_GIVEN RECORDS_:
——

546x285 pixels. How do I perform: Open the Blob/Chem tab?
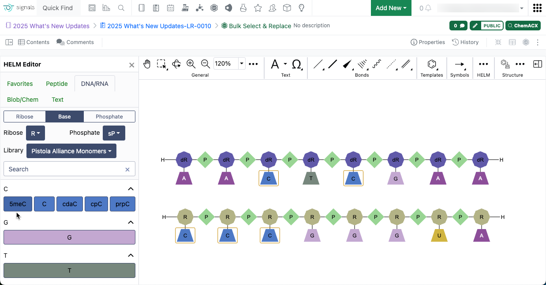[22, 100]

——

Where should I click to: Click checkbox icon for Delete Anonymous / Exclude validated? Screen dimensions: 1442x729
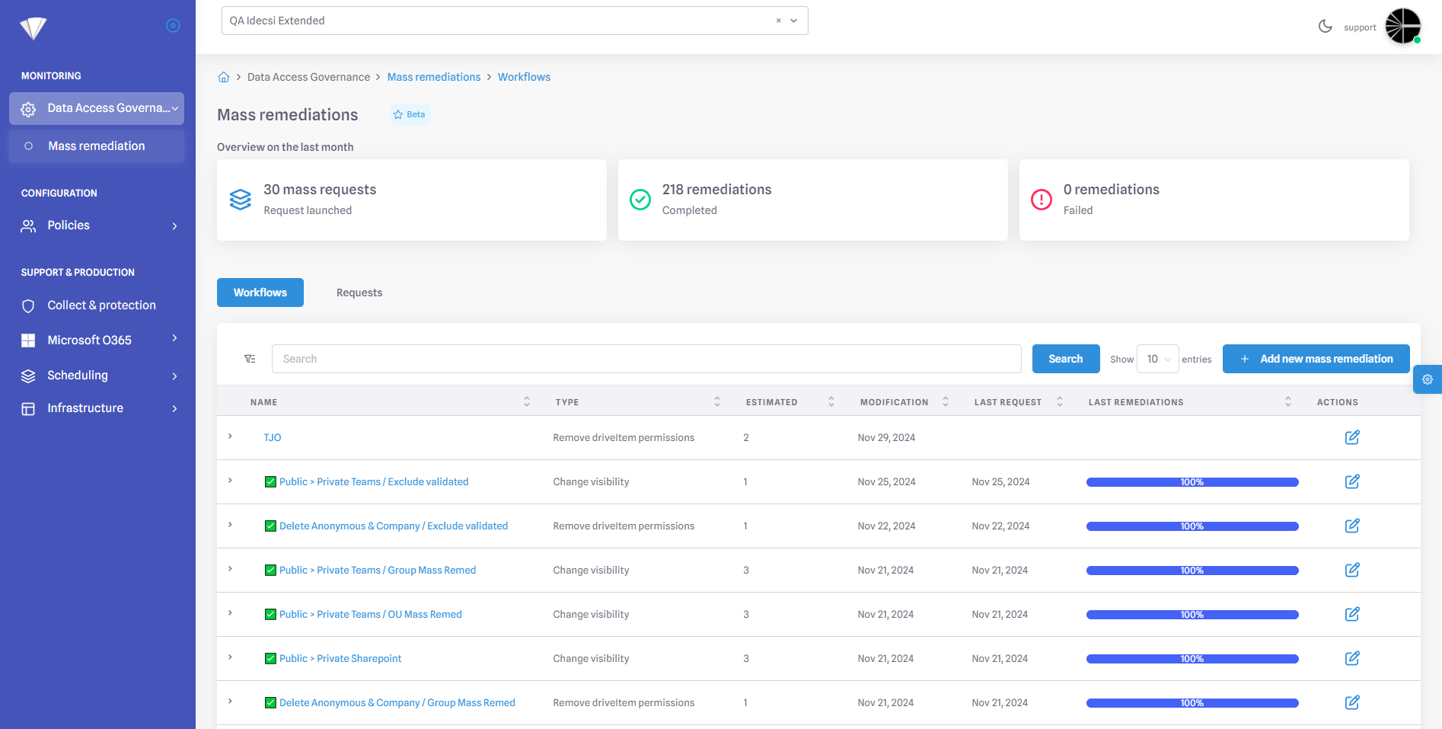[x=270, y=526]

——

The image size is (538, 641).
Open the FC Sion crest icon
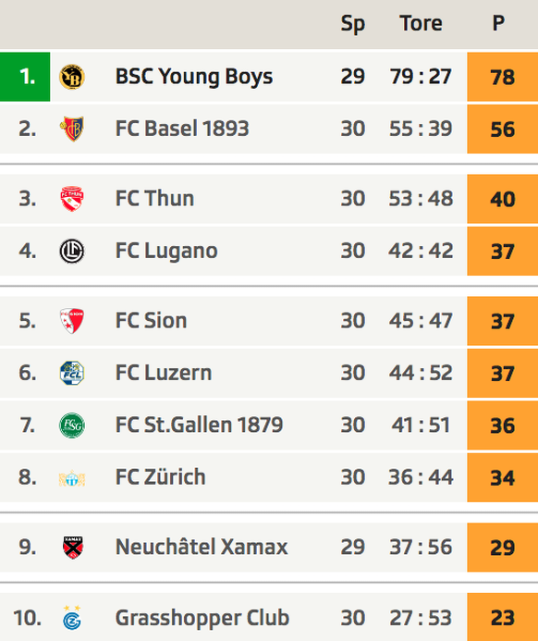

——

_SET PROBLEM_: Can you write out the listing again from "Where should I" down to "[x=270, y=526]", swapping "checkbox icon" for "toggle switch" and leaving the pictures out?

_FINAL ANSWER_:
Where should I click to: Click toggle switch for Delete Anonymous / Exclude validated? Screen dimensions: 1442x729
[x=270, y=526]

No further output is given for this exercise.